Story 24March2022: No Chemo but Tired

The day started with me sleeping almost to 10AM. I am still tired and seem to need extra sleep. I manage to take pills, read emails, read the news, and write a long blog. It was the afternoon before I am done and made myself a ham and cheese sandwich for lunch. I am finally dressed at about 1:30ish.

I am dizzy when I stand too fast. The fatigue has me holding to something or sitting quickly in a chair. I am for a moment almost too weak to stand, and then the spell passes. I am careful now when moving.

Corwin surprises me by being up early and doing the dishes. He knows that I prefer to see the kitchen with some order when I get up. So he apologizes for not finishing the work the previous night and gets the kitchen in order.

I take Air Volvo to Forest Grove Rehab and Care Center at 3900 Pacific Highway, Room 44A, and travel through the Thursday Spring Break slightly heavy traffic without issue. The folks, staff, and residents, at the facility welcome me with smiles and waves. I have been going there almost every day for months, which gets me some street cred.

Susie is sitting in a wheelchair and at the tables near the nurses’ station. She is delighted to see me, but she can fall asleep in her chair–she needs to take a nap. We call Leta on my iPhone, and they chat about Leta and Barb coming on Saturday to see her.

It is a warm sunny day suggesting we are in California and not Oregon. Our climate, despite denials, has changed with us now getting sunny days in March. Unheard of in my first decade of living in Oregon, where March was just a gray constant rain and mist. We used to say of the first six months of the year that the only difference was the temperature of the rains. Now we can see seasons.

I decided Susie needed to visit our California-like day and headed outside with her. I took her all the way to the Pacific Highway and the 57 bus stop. She used to ride that bus.

I managed to get Susie back to the facility, but I was now dizzy and seeing some stars.
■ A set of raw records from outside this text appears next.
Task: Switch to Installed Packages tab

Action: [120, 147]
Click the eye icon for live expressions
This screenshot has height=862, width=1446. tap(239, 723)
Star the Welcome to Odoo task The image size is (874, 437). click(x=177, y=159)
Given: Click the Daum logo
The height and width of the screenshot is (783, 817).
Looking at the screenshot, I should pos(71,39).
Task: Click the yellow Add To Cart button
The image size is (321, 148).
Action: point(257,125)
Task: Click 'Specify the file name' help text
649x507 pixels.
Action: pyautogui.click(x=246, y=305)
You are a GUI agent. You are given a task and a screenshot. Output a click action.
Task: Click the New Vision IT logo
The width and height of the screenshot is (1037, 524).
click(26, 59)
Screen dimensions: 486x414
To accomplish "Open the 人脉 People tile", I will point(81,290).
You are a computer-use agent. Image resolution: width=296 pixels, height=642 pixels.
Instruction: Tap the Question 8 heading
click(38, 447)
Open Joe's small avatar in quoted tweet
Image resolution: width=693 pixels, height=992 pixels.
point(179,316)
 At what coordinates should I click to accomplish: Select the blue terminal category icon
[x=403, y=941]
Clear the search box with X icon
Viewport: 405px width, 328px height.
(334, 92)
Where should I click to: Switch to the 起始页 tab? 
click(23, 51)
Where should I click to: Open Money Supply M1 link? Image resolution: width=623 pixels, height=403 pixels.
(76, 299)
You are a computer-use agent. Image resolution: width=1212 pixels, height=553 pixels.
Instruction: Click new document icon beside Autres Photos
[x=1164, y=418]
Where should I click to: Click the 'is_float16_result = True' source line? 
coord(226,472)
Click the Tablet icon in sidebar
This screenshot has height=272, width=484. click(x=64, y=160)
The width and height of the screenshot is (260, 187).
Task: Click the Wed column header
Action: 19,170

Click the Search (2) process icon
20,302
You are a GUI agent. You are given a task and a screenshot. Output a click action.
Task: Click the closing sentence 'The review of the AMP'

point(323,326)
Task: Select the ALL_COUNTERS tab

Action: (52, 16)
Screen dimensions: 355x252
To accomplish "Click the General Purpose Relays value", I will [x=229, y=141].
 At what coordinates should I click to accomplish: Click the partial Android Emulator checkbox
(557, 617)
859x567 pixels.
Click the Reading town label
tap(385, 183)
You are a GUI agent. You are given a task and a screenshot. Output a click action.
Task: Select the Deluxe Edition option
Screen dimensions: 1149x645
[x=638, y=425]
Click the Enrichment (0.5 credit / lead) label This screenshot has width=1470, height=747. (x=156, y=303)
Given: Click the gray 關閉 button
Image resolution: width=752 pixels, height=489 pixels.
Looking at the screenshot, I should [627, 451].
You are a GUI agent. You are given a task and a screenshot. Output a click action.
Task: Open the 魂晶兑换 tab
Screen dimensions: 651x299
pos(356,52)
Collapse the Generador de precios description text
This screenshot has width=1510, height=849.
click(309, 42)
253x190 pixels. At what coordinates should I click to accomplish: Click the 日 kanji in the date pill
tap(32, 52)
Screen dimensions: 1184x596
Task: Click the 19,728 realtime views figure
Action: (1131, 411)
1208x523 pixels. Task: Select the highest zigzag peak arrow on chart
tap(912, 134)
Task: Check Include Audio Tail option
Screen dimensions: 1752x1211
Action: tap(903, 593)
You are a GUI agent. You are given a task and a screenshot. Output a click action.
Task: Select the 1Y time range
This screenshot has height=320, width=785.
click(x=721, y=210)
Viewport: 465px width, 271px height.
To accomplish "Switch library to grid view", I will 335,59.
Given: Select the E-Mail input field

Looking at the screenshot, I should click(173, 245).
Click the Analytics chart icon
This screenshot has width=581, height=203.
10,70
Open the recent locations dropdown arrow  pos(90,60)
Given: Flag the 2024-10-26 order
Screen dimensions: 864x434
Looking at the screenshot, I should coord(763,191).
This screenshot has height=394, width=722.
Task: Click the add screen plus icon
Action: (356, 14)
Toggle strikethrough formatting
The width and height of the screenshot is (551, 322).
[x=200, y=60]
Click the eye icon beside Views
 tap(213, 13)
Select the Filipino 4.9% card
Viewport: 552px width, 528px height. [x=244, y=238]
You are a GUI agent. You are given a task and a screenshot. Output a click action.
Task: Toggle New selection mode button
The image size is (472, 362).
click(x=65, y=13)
I have overdone it. Susie’s eyes are now only half-open. So she heads to a nap, and I head out. I take a few minutes in Air Volvo, waiting for my body to rest a bit.

I managed to drive home without incident and had no dizzy problems.

It is getting towards dinner time, so I make tacos from a box kit. I brown the meat and then add a can of cut tomatoes and the seasoning packet. I bake the tacos filled with cheese and meat. I like them better this way instead of trying to put the stuff in a cooked shell. I am careful to sit between steps and manage it.

I decide that I have overdone it and just read the rest of the night. The Words that Made US has turned into a page-turner for me. I am on page 335 just at the start of the chapter on Hamilton, yes that one. I also found Akhim Reed Amar’s website and listened to 1/2 his lecture on the anniversary of the Contitution (I finished it this morning on Friday). I would recommend the book just on the style, let alone the contents with footnotes and these notes are even further exploded on his web page.

Finally, I am asleep about midnight, putting the book down.

So what have I done in these two months of chemotherapy? I have read about a meter of books, with newly written history and related essays being about 1/2. The rest are brain cookies of SciFi, even re-reading one series. Shows are less interesting to me, but the Marvel-based Hawkeye holiday story and the star wars series so far are the best. I have slipped in a few horror stories too. But, I need no new bad dreams, so that has been very light. Military reading has been magazines and wargames about current times (the wargames show the importance of supply-lines and air superiority–Looks like Putin did not buy a copy even with his picture and name on the cover).

Thanks for reading. I will continue to read and share. Suggestions are welcome for the next book, which I hope will be less than three inches thick!